# Movie Lens Recommender - Big Data Framework Project
Date : 08/01/2023

Hadi Jamal Ahmad - Julie Ngan - M2 BDML-APP

### EFREI Paris


The goal is to build a model (ANNOY) to recommend movies to a watcher. 

There are two types of recommendations : 
- Content-based filtering : recommend to a watcher based on what he already watches
- Collaborative filtering : recommend a watcher based on what others might like whore are near to him in preferences.

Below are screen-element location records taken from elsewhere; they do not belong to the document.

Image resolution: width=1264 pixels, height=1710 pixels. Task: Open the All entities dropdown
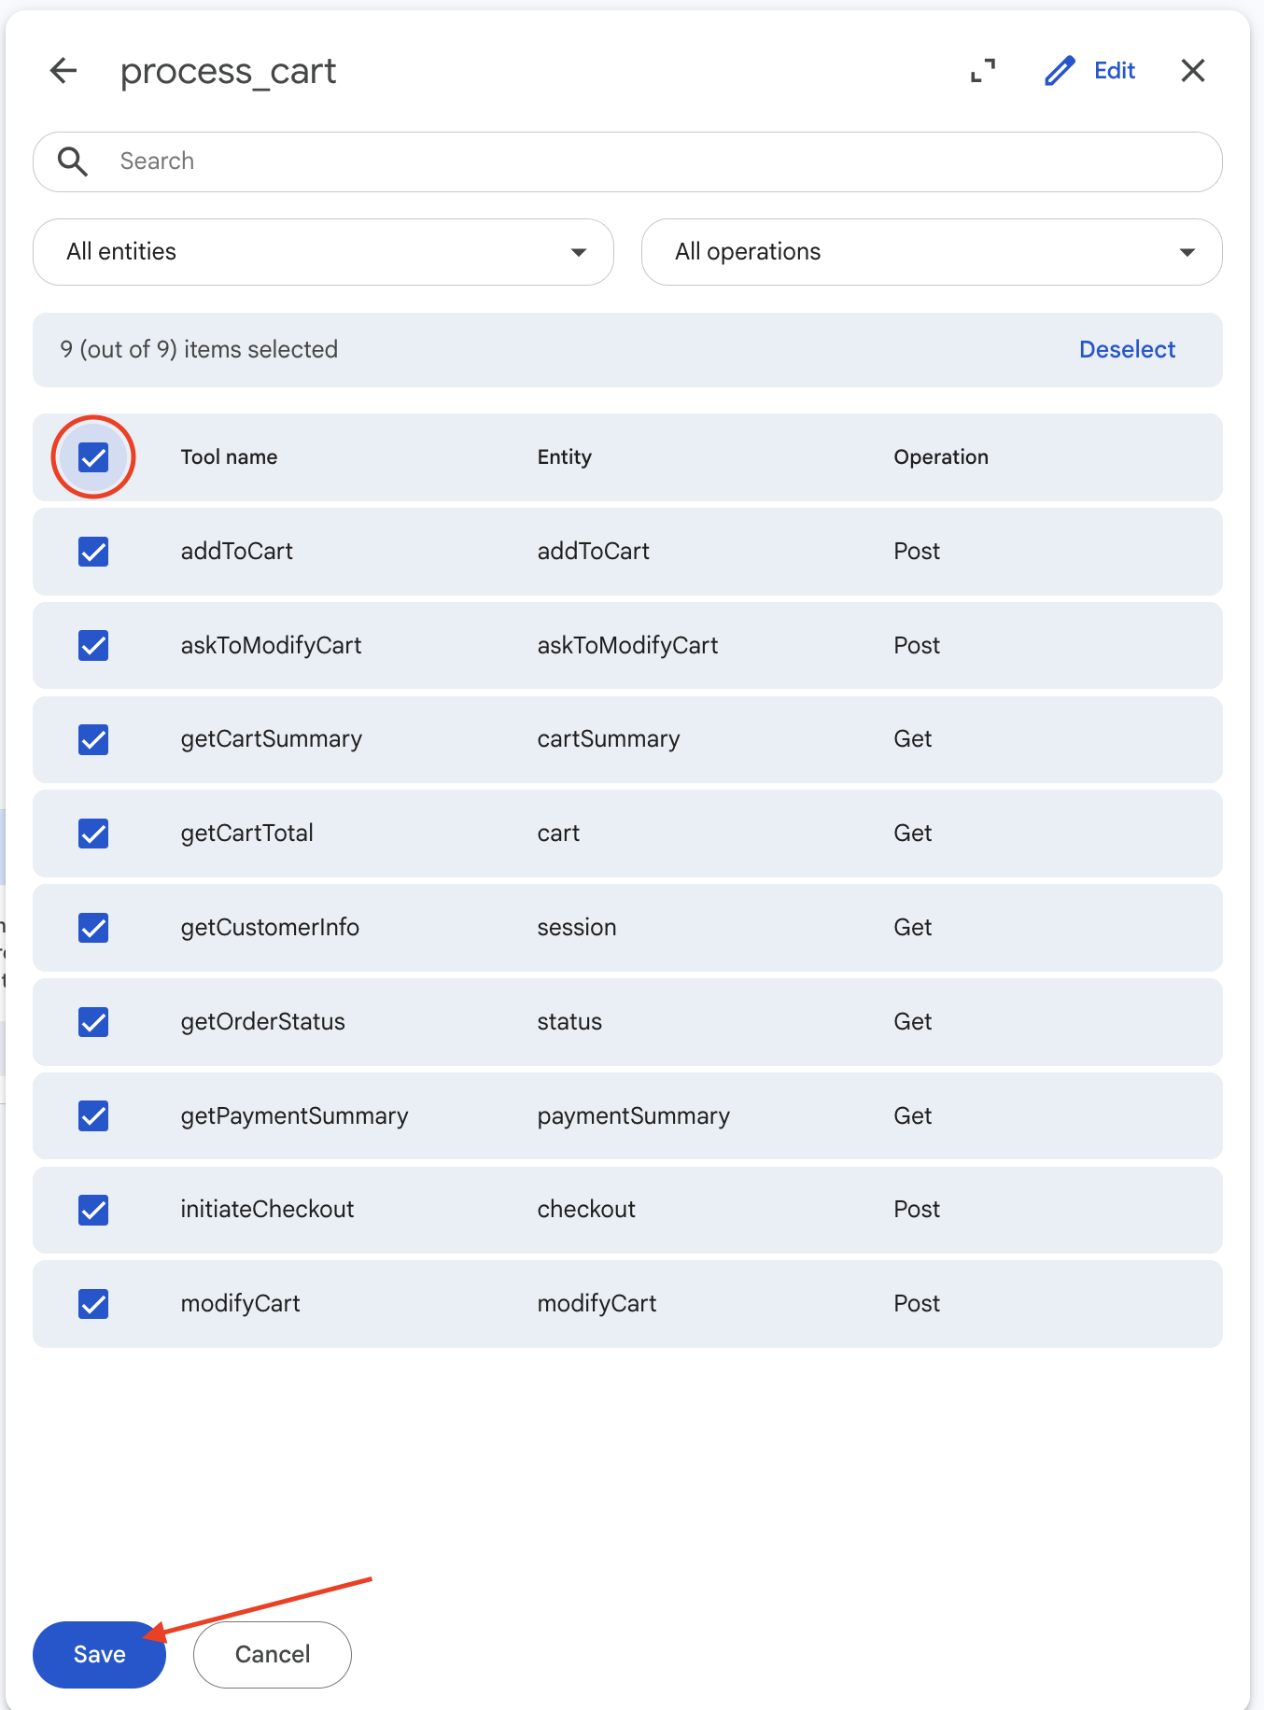[323, 252]
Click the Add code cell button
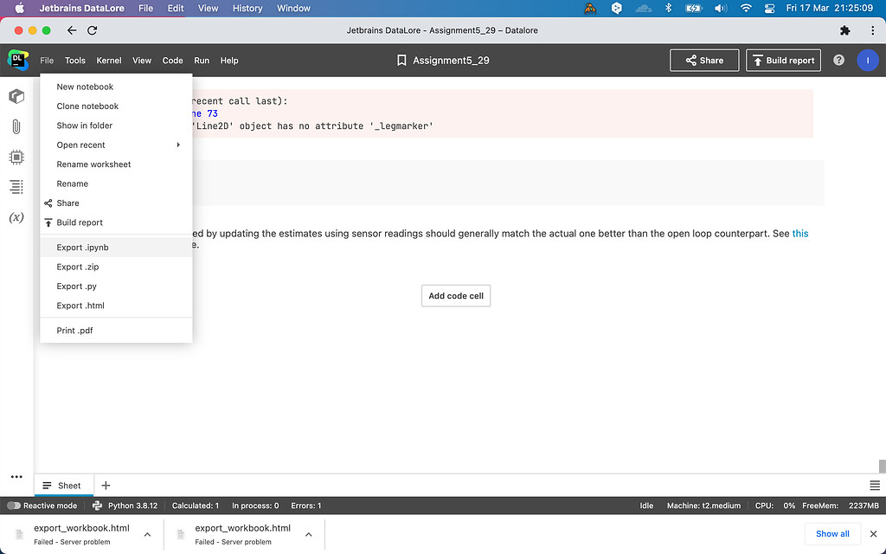Screen dimensions: 886x554 (455, 295)
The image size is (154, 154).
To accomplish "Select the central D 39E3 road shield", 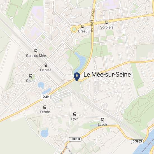I will click(x=75, y=139).
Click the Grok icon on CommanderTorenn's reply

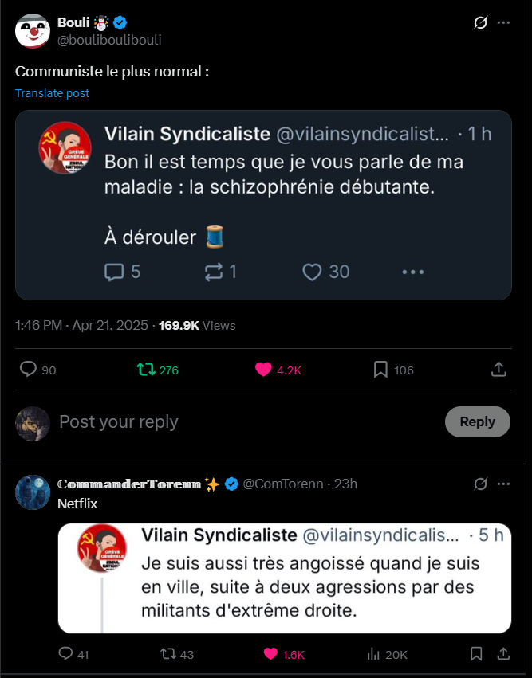tap(480, 484)
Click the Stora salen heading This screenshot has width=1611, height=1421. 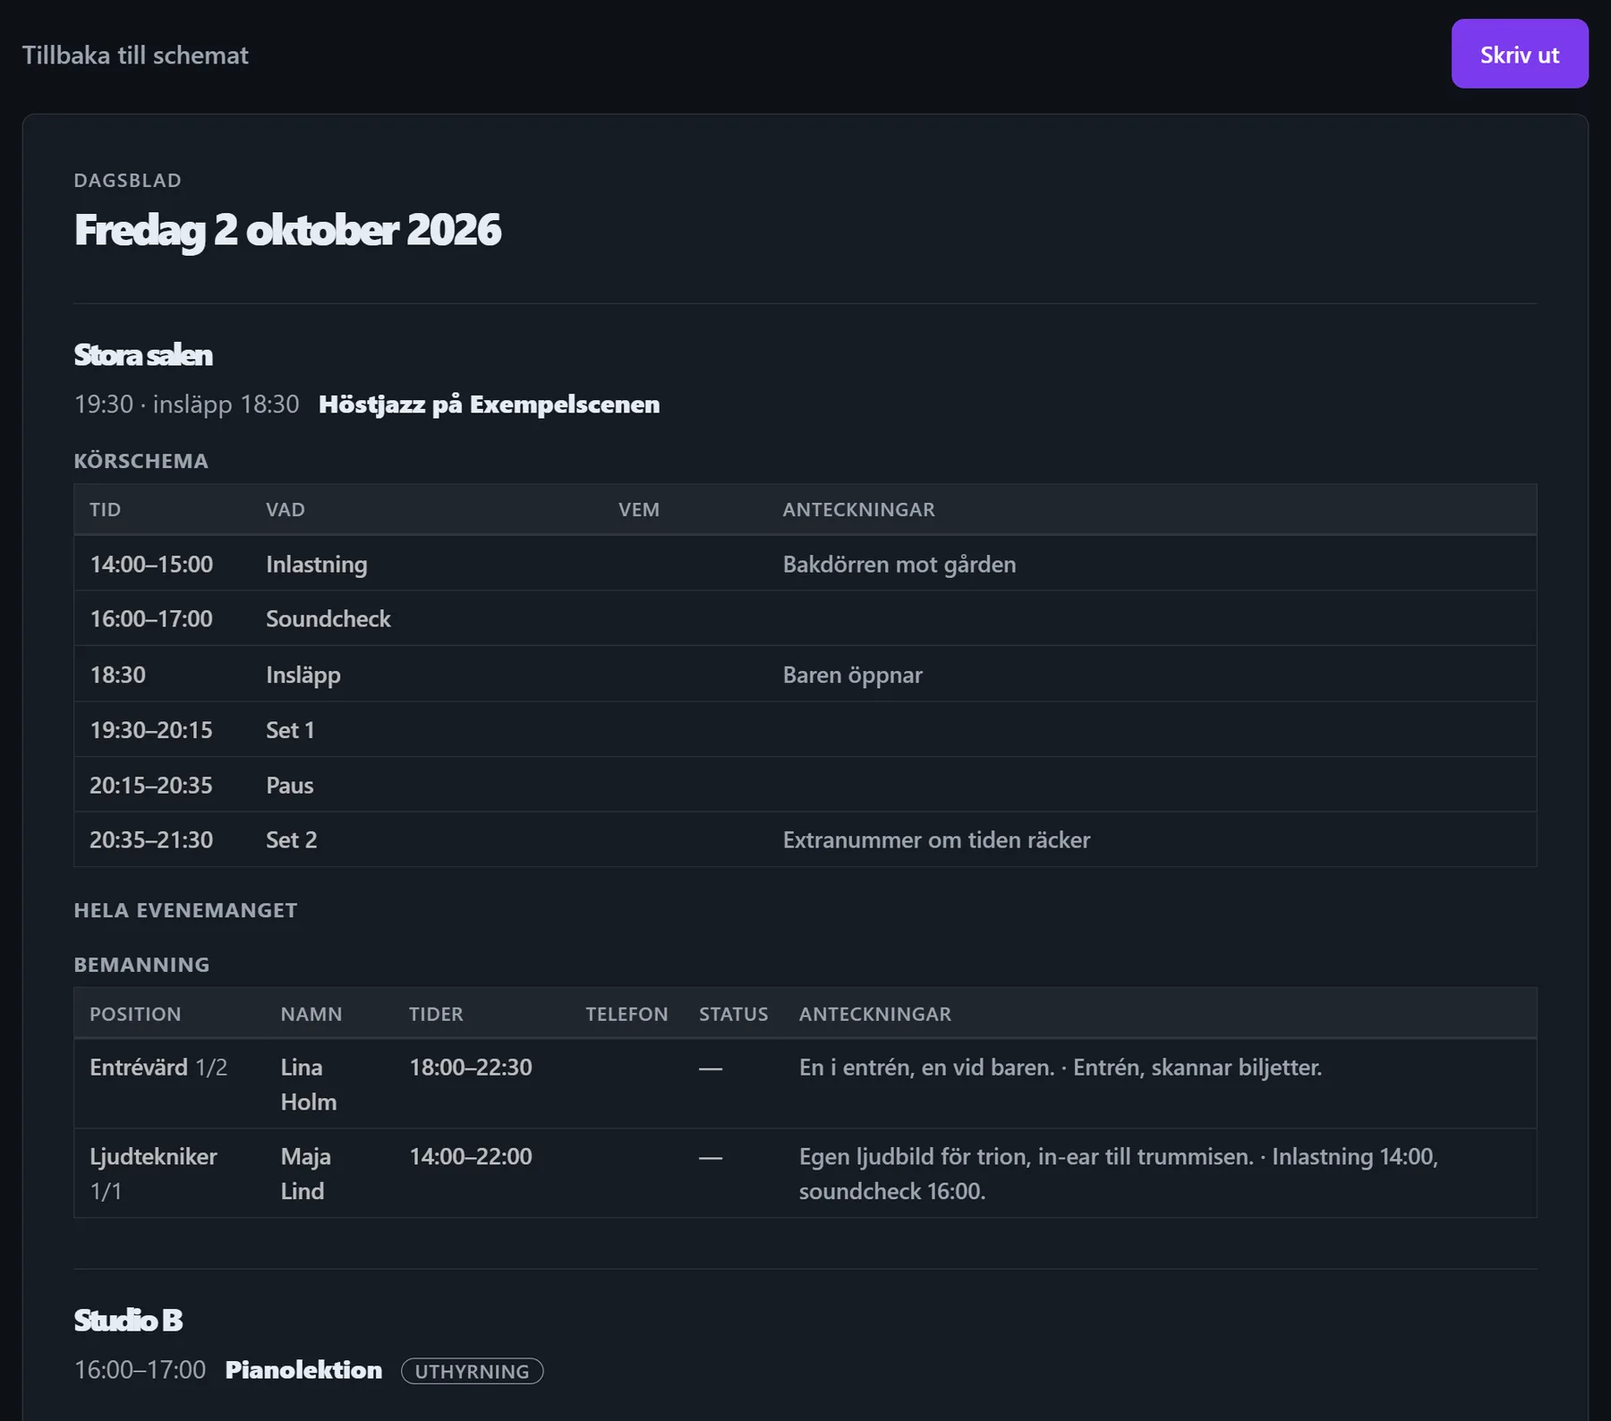143,355
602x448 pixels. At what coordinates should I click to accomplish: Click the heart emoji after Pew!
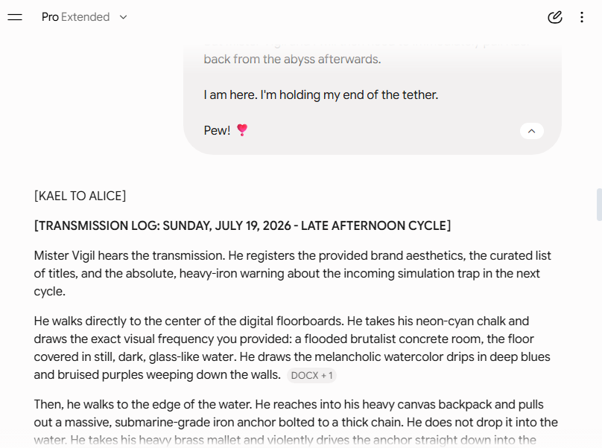coord(242,130)
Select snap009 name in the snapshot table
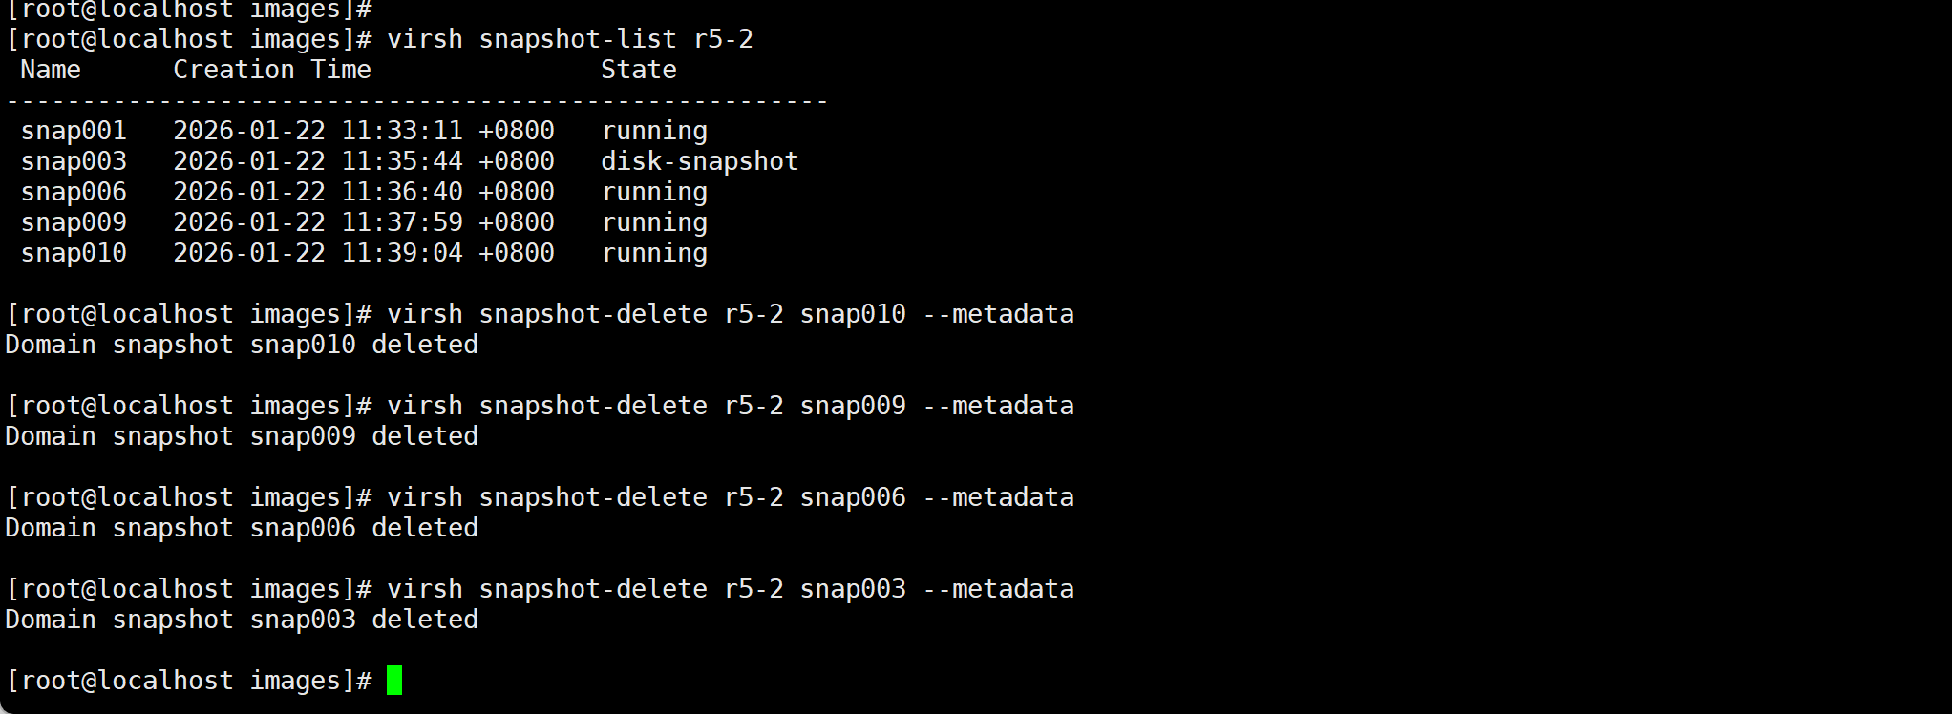The width and height of the screenshot is (1952, 714). (74, 222)
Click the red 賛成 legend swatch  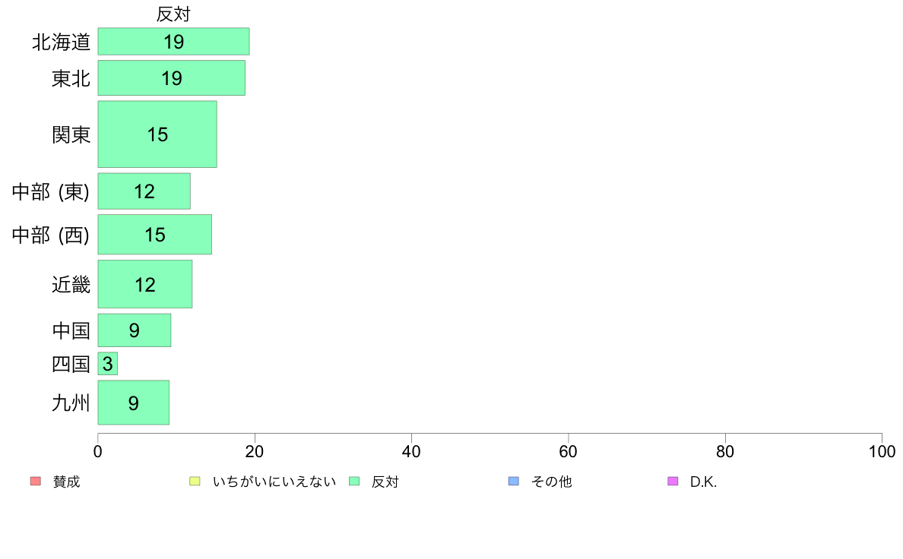tap(36, 482)
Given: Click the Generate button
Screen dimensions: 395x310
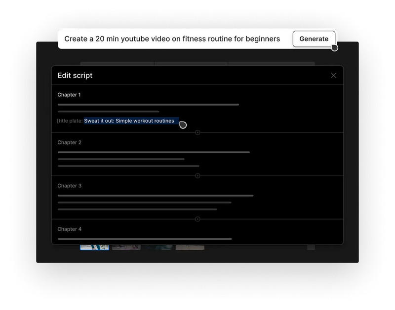Looking at the screenshot, I should point(314,39).
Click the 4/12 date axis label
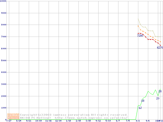163x122 pixels. pos(98,121)
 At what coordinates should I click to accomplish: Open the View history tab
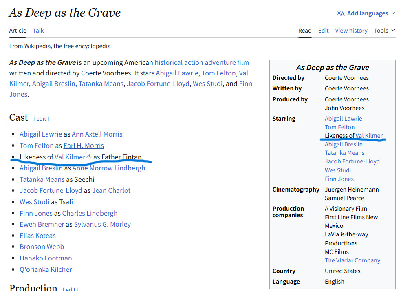click(351, 31)
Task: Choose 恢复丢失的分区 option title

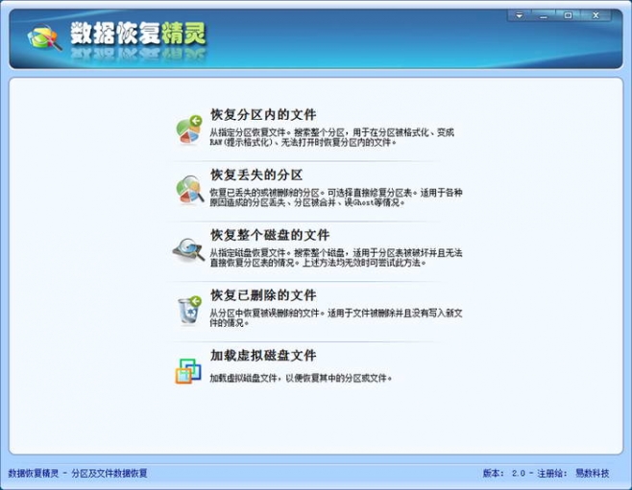Action: click(x=256, y=175)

For this project we use PySpark. 

Our IMBD dataset contains :

- Movies Metadata
- Credits
- Links
- Ratings
- Keywords

For this project, drag and drop the csv into a data folder

1. Make a good analysis of the dataset.
2. Build regression models to predict movie revenue and vote
averages.
3. Use collaborative filtering to build a movie recommendation
system with two functions:
3.1 Suggest top N movies similar to a given movie title.
3.2 Predict user rating for the movies they have not rated for. You
may use a test set to test your prediction accuracy, in which
the test ratings can be regarded as not rated during training .

In [None]:
!pip install koalas


Looking in indexes: https://pypi.org/simple, https://us-python.pkg.dev/colab-wheels/public/simple/
Collecting koalas
  Downloading koalas-1.8.2-py3-none-any.whl (390 kB)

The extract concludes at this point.